I have used the following code to validate my message (Java can sometimes require quite some code for relatively simple functionality).

 package ms.mstest.model;  
 import java.io.File;  
 import java.io.PrintWriter;  
 import java.io.StringWriter;  
 import java.util.LinkedList;  
 import java.util.List;  
 import javax.xml.XMLConstants;  
 import javax.xml.bind.JAXBContext;  
 import javax.xml.bind.Marshaller;  
 import javax.xml.bind.util.JAXBSource;  
 import javax.xml.validation.Schema;  
 import javax.xml.validation.SchemaFactory;  
 import javax.xml.validation.Validator;  
 import org.xml.sax.ErrorHandler;  
 import org.xml.sax.SAXException;  
 import org.xml.sax.SAXParseException;  
 public class TestPerson {  
   public static void main(String[] args) {  
     JAXBContext jaxbContext;  
     ObjectFactory myObjFact = new ObjectFactory();  
     Person myPerson = myObjFact.createPerson();  
     try {  
       jaxbContext = JAXBContext.newInstance(Person.class);  
       JAXBSource source = new JAXBSource(jaxbContext, myPerson);  
       Schema mySchema = SchemaFactory.newInstance(XMLConstants.W3C_XML_SCHEMA_NS_URI).newSchema(new File("helloworld.xsd"));  
       Validator validator = mySchema.newValidator();  
       final List<SAXParseException> exceptions = new LinkedList<SAXParseException>();  
       validator.setErrorHandler(new ErrorHandler() {  
           @Override  
           public void warning(SAXParseException exception) throws SAXException {  
             exceptions.add(exception);  
           }  
           @Override  
           public void fatalError(SAXParseException exception) throws SAXException {  
             exceptions.add(exception);  
           }  
           @Override  
           public void error(SAXParseException exception) throws SAXException {  
             exceptions.add(exception);  
           }  
         });  
       validator.validate(source);  
       for (SAXParseException myEx : exceptions) {  
         System.out.println(myEx);  
       }  
       Marshaller jaxbMarshaller;  
       jaxbMarshaller = jaxbContext.createMarshaller();  
       jaxbMarshaller.setProperty(Marshaller.JAXB_FORMATTED_OUTPUT, true);  
       jaxbMarshaller.marshal(myPerson, System.out);  
     } catch (Exception e) {  
       System.out.println(getStackTrace(e));  
     }  
   }  
   static String getStackTrace(Throwable t) {  
     StringWriter sw = new StringWriter();  
     PrintWriter pw = new PrintWriter(sw, true);  
     t.printStackTrace(pw);  
     pw.flush();  
     sw.flush();  
     return sw.toString();  
   }  
 }  

I've overridden the ErrorHandler class since I wanted to see as much exceptions as possible (see http://stackoverflow.com/questions/11131662/how-to-validate-xml-against-xsd-and-get-all-errors). Also since I wanted to see the complete stacktrace when something goes wrong, I copied a getStackTrace method (http://stackoverflow.com/questions/1069066/get-current-stack-trace-in-java).

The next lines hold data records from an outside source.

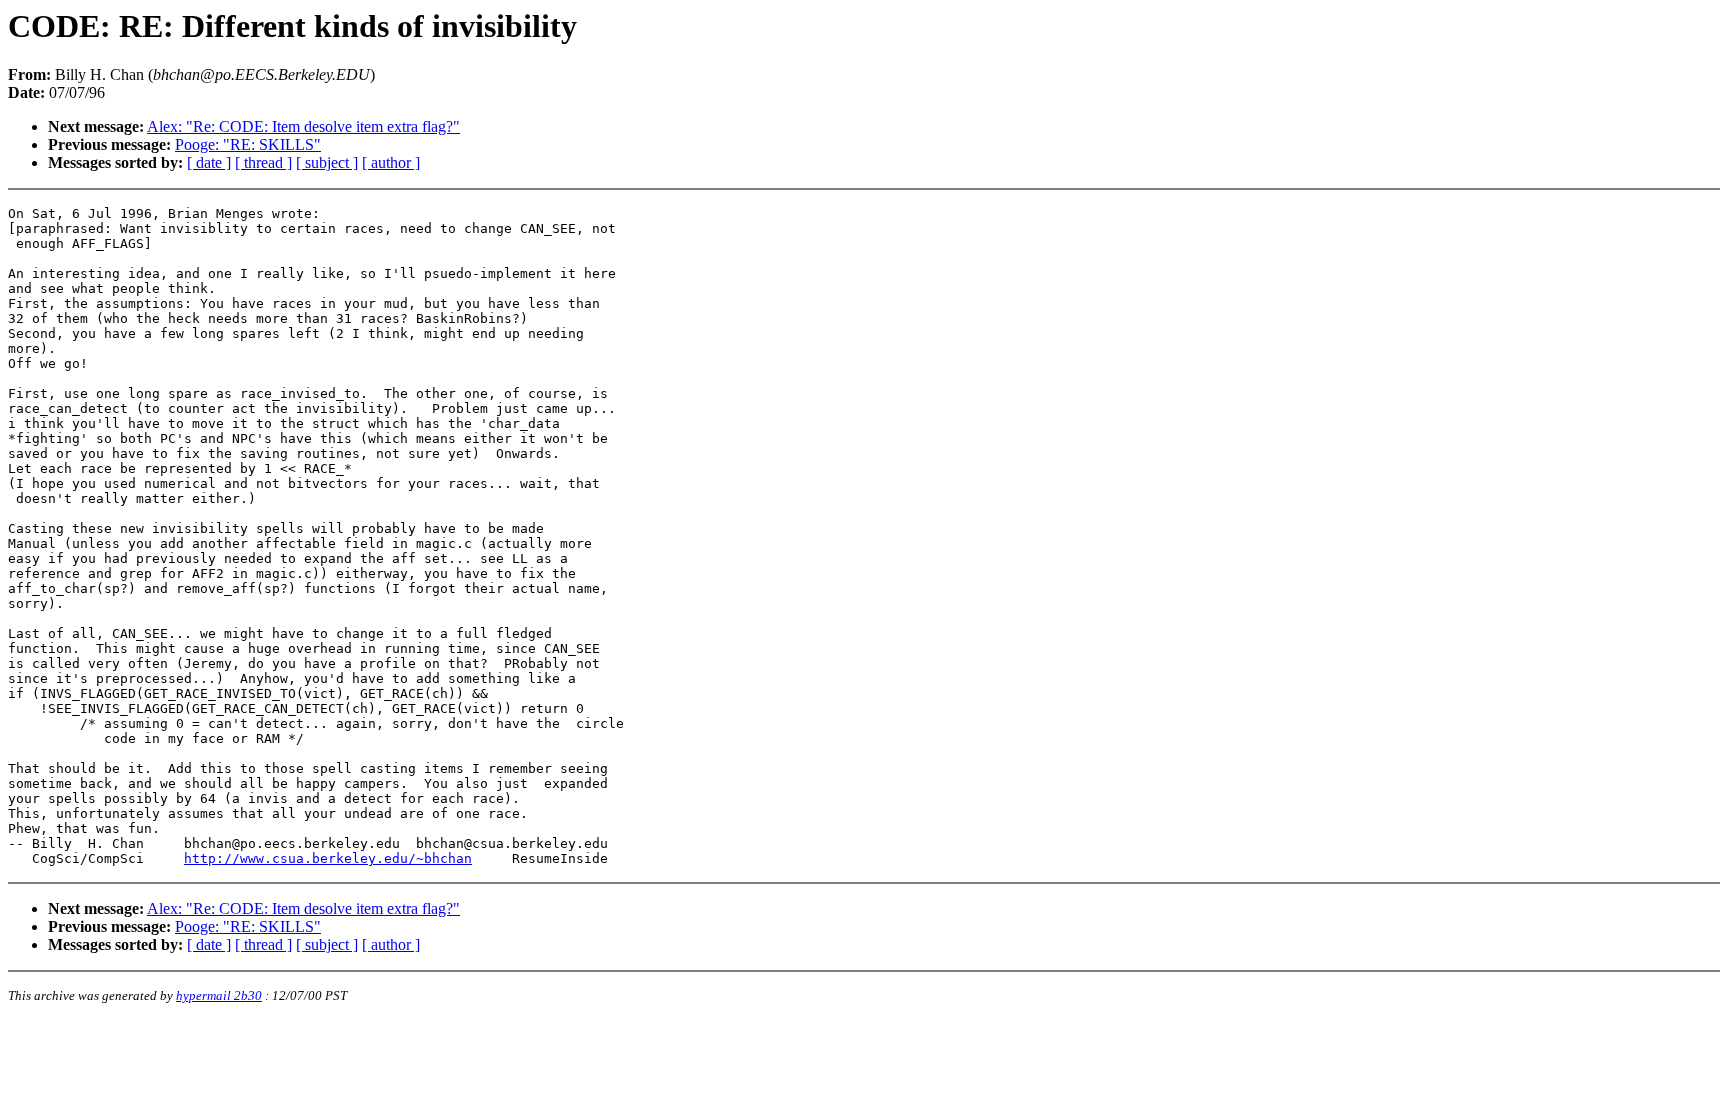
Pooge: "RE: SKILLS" (248, 144)
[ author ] (391, 162)
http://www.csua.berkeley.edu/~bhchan (328, 858)
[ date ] (209, 162)
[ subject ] (327, 162)
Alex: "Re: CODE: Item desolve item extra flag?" (303, 126)
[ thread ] (263, 162)
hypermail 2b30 (219, 995)
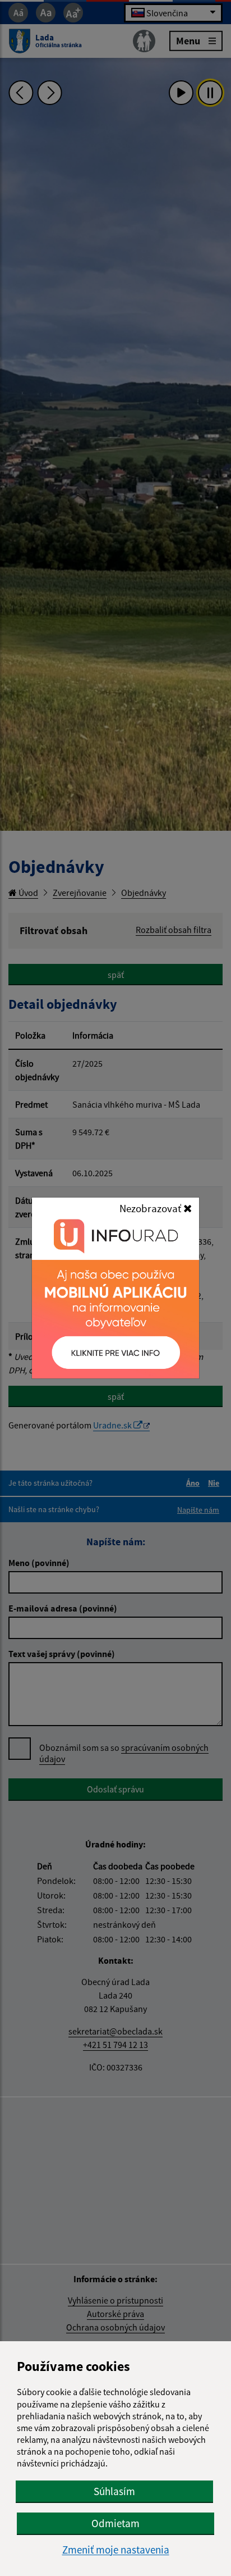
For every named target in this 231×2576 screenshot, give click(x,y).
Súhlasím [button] (114, 2491)
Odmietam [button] (115, 2523)
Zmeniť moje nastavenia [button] (115, 2550)
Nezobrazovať (151, 1208)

The output was as follows;

 org.xml.sax.SAXParseException: cvc-complex-type.2.4.b: The content of element 'Person' is not complete. One of '{"http://www.mstest.ms":FirstName}' is expected.  
 <?xml version="1.0" encoding="UTF-8"?>  
 <Person xmlns="http://www.mstest.ms"/>  

In order to find errors during development, I often use (as a quick free solution) Notepad++ with the XML Tools plugin;



The minOccurs field is 1 by default for elements so the FirstName and LastName element should both be present in the output XML.

Solutions

The specific problem illustrated above with the missing elements can be solved in the Java code and by altering the XSD.

Solving the problem in the Java code

The Java code using the JAXB generated classes can be altered in order to produce correct XML. The Java code generation by JAXB cannot easily be customized. The JAXB generated classes can themselves also be altered in order to create required child elements. This however is tricky since this code might be regenerated after XSD changes.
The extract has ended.